For a short while, we expected we would go to Bentonville to hear Barrack Obama speak on December 1 at Crystal Bridges Museum of American Art. Tickets for members (which we are) were to be available, free, to members as of 10:00 a.m. yesterday. Mi novia attempted to get two tickets for us. Unfortunately, on her first try—literally seconds after the tickets were to be available—she was disconnected from the system. Already, though, she was number 3000+ in line to receive tickets. When she immediately reconnected, she was number 7000+ in line. In either case, it was apparent we would not get the tickets. We were quite serious in our attempt. I was willing to postpone my PET-scan and the subsequent follow-up appointment with the oncologist. I reasoned that I could avoid spending much time in close proximity to people with potentially infectious diseases (though I had not decided quite how to accomplish that feat). We had decided to drive up the day before the event and remains for two overnights in a hotel. Barack Obama’s popularity was the undoing of our plans. I envy the people who will get to attend President Obama’s talk. Despite my occasional misgivings about some of his actions, I admire the man. I will always be at least marginally suspicious, though, of anyone who runs for and ultimately achieves election as the President of the United States. I forgot, in my formative years, to develop presidential ambitions; they still elude me.
+++
Power is both real and imagined. Strength resides not in the muscles, but in the mind. Responsibilities always accompany real power; the artificial stuff is accountable to no one. Similarly, fiction owes no debt to truth, and reality is not obliged to support the manipulative lies of dishonesty and falsehood.

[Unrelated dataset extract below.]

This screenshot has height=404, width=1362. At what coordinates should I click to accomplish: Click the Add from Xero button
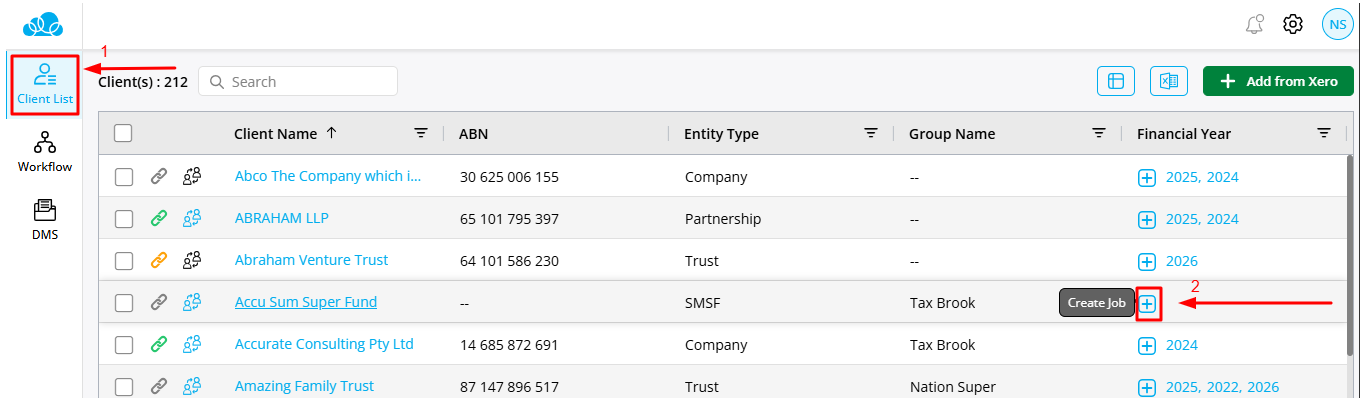1278,82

The word “disease” sometimes seems accusatory, as if the person whose condition warrants the word’s use is knowingly responsible for allowing the affliction to emerge.
+++
I am cold and tired, that latter due to too few hours of sleep last night. I cannot pin responsibility for my insomnia on anything. I slept when I slept; I was wide awake when sleep eluded me. There was no balance between the two, just a random experience, like thin copper strands twisted around one another in a struggle to build strength from inherent weakness.
+++
I wonder how I would cope, if I were put in prison? Not well, I suspect. My reaction to incarceration might be to reject all fear and replace it with enough rage to cleanse the the place; all the way down to bare steel and studs. I would rather not be in a position to verify my response.